La città di Zara fu l’ultima roccaforte dell’italianità della Dalmazia e resistette fino al 1944 quando in seguito a quasi 60 massicci bombardamenti americani i partigiani di Tito entrarono nella città mettendola a ferro e fuoco e uccidendo centinaia di italiani. Ora la Dalmazia è composta nella totalità della popolazione da slavi (croati ed in piccola parte montenegrini e bosniaci). La presenza italiana è ridotta a poco più di trecento unità, dislocate a Zara e a Spalato. Un dialetto di tipo veneto viene parlato da qualche anziano sia a Zara che in alcune isole (Cùrzola, Lèsina).
MALTA
I confini marittimi meridionali d’Italia sono ben definiti considerando come italiane le isole che si ergono dalla zolla della penisola e tunisine quelle facenti parte della piattaforma africana. Pertanto sono italiane:
*Malta e il suo arcipelago
*Linosa
*Pantelleria
*Lampedusa con l’isolotto di Lampione
*le isole Kerkenna
*l’isola posta al largo della Tunisia verso la Sardegna denominata La Galita.
CORSICA
La Corsica ha anch’essa cultura, usi e storia italiani. In epoca medievale fu contesa da Pisa e Genova che, dopo la battaglia della Meloria (1284), ne rimase padrona. L’occupazione genovese è mal ricordata dai corsi, contrariamente a quella di Pisa che ne plasmò il dialetto. Il 1768 è l’anno della perdita della Corsica: la Repubblica di Genova vendette l’isola alla Francia, che da anni ambiva al possesso dell’isola per un maggior controllo del Mediterraneo. Le truppe francesi (giunte a Bastia già dal 1764) sbarcarono nella restante Corsica nel 1769 e piegarono facilmente le resistenza dei corsi guidati da Pasquale Paoli. Insieme alla Corsica divenne francese la toscana isola di Capraia, che però sarà ceduta alla Toscana con la pace di Vienna del 1815. Nell’Ottocento cominciò lentamente il processo di francesizzazione della Corsica, che divenne sempre più inesorabile, tanto che agli inizi del Novecento l’italiano era quasi scomparso.
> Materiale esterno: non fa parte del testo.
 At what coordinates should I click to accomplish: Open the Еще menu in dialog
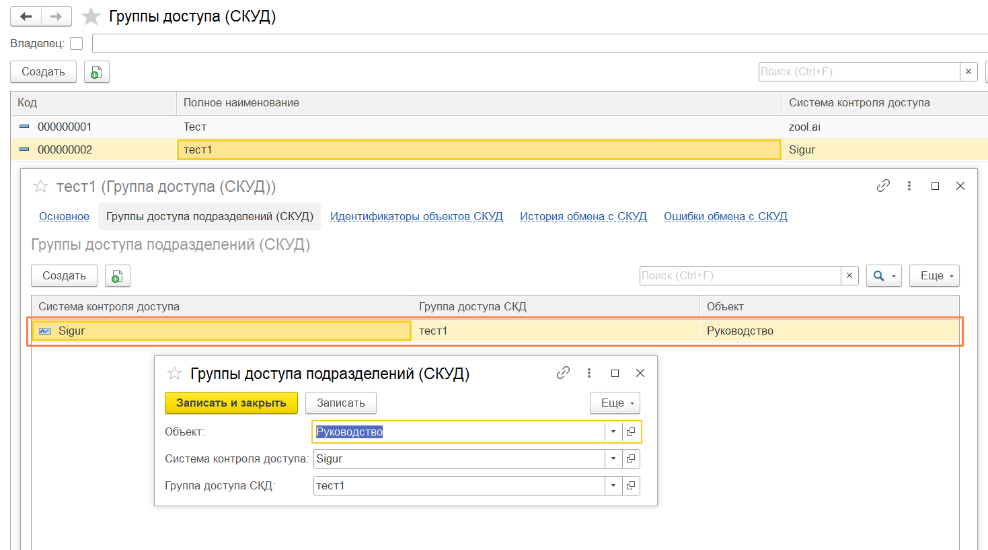614,403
Solo nelle chiese l’uso dell’italiano tardò a sparire: addirittura nel 1969 nelle montagne di Aiaccio un prete predicava ancora in italiano. Una ripresa dell’italianità della Corsica si manifestò tra le due guerre mondiali ad opera di alcuni intellettuali quali Bertino Poli, Petru Giovacchini, ecc.. Nel 1942 la Corsica fu occupata – ma non annessa – dall’Italia, ma dopo l’armistizio dell’8 settembre 1943 tornò nelle mani della Francia. A tutt’oggi nell’isola permangono caratteri italiani: il dialetto della sua parte meridionale è affine al gallurese mentre il corso del nord è una parlata di tipo toscano. Tracce di genovese si riscontrano a Bonifacio, un tempo luogo di prigione di galeotti genovesi. Una curiosità (che forse non tutti sanno): Napoleone nacque ad Aiaccio solamente un anno dopo la cessione della Corsica alla Francia.